╭─ DATASET CONTENT

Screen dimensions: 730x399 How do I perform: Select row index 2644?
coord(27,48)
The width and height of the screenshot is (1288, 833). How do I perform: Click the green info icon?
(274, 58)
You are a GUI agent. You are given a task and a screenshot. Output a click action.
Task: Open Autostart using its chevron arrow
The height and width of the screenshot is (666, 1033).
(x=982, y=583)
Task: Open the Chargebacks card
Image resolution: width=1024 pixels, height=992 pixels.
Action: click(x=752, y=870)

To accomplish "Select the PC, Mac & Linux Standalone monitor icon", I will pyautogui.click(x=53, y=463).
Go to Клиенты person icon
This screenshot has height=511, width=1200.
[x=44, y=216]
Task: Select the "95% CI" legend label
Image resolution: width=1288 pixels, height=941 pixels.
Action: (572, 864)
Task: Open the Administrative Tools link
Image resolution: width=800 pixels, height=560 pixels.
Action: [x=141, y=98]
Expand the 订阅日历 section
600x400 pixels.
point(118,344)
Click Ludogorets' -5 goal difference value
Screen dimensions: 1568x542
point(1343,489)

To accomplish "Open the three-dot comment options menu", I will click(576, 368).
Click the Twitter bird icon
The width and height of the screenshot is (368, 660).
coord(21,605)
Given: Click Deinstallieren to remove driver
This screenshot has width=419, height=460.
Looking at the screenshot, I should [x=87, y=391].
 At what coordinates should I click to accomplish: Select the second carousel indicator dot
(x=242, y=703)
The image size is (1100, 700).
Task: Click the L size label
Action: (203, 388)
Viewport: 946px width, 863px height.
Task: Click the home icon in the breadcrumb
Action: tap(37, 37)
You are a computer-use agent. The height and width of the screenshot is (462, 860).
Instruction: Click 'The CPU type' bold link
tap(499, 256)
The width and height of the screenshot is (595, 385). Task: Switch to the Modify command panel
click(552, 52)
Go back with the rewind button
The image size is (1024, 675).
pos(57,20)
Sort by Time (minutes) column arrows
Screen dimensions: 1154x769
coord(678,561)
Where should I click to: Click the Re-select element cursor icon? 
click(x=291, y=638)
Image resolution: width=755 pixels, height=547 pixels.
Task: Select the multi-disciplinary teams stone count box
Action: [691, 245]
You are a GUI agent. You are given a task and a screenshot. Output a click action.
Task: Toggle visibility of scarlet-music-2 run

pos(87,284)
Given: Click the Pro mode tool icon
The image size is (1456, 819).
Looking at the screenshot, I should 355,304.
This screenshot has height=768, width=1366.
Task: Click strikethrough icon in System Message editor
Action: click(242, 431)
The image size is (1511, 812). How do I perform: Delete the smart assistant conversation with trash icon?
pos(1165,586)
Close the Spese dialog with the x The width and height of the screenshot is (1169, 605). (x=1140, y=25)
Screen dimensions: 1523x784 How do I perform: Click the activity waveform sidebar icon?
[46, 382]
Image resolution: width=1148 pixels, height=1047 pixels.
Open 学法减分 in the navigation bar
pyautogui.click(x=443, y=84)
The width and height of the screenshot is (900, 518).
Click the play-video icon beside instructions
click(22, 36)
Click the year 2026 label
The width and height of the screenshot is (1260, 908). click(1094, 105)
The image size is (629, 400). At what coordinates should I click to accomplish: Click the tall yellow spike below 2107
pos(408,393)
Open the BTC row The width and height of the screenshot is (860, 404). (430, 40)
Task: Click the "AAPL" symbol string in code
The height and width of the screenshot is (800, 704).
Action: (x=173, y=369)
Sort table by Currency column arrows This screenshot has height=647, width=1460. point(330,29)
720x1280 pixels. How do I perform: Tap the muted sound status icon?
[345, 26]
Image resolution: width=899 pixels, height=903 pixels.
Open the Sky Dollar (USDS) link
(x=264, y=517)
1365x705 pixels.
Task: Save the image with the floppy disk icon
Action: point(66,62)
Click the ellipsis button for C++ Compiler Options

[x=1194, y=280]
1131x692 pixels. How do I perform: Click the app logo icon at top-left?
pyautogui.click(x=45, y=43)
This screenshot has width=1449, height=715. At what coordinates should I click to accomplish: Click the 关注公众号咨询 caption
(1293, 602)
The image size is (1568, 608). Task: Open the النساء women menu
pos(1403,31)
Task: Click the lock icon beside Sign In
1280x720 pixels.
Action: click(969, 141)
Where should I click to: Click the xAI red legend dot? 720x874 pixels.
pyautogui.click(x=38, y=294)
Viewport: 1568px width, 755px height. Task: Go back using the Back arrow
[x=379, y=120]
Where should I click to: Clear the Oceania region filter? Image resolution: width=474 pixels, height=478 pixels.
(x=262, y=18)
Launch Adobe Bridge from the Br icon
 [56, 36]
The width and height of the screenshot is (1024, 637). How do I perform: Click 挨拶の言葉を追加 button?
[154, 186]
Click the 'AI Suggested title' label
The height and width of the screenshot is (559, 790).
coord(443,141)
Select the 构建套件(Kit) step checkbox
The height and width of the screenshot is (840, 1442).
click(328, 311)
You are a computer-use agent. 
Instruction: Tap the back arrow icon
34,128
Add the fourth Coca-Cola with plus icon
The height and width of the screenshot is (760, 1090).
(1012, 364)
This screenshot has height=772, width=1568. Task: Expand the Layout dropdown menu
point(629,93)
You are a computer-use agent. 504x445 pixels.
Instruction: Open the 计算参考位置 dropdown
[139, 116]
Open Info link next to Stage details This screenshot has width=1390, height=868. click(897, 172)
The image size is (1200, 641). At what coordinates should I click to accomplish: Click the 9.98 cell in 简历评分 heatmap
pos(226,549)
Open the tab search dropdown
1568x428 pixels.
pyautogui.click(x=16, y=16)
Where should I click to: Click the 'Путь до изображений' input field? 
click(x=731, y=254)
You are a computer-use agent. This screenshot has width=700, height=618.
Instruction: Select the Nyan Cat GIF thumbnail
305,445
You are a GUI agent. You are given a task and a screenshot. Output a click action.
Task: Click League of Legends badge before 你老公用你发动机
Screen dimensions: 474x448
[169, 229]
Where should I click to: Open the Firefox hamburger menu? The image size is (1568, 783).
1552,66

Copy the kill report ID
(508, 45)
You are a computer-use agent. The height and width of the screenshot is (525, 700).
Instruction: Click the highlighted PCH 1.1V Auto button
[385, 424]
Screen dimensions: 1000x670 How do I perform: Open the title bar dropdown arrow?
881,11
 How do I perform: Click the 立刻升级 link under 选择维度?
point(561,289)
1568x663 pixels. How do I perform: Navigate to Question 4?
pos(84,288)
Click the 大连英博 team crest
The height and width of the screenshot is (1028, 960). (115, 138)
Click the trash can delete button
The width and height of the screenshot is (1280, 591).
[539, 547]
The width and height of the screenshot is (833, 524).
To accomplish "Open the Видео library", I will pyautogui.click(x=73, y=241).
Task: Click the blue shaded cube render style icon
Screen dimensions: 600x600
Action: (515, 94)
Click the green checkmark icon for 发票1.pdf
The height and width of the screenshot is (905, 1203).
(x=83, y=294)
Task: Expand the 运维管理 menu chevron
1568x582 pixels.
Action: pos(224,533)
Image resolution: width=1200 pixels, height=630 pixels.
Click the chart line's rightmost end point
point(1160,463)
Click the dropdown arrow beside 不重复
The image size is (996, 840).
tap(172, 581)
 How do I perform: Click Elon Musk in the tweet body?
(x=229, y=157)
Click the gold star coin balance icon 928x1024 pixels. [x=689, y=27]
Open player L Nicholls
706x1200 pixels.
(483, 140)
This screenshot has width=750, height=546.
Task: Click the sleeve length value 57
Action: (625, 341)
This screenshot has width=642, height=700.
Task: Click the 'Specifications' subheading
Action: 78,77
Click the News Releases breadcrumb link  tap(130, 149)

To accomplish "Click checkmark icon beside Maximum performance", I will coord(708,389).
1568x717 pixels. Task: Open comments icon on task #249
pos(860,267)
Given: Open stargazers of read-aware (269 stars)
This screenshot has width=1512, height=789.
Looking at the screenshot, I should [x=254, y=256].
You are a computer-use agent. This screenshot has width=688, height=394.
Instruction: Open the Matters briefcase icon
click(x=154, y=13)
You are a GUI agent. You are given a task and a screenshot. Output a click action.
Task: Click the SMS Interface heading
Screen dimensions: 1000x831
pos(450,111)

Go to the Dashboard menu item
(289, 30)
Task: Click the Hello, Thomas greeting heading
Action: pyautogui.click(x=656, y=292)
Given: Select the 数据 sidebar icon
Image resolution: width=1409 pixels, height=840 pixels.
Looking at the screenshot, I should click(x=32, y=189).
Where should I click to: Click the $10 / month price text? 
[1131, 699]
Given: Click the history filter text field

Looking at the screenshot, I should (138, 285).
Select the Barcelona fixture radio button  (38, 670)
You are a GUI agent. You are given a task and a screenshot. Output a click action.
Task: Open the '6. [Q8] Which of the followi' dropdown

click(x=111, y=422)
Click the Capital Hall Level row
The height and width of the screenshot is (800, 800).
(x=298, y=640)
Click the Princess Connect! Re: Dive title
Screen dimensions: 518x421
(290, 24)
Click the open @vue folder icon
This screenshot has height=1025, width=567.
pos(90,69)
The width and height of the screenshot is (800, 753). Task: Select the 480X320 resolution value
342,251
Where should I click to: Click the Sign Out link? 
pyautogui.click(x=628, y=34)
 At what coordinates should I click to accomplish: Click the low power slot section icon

╰─

- EXERCISE
Which lines above include the word "column"? Pick them out and copy them.

- TASK OUTPUT
Sort by Time (minutes) column arrows
Sort table by Currency column arrows This screenshot has height=647, width=1460. point(330,29)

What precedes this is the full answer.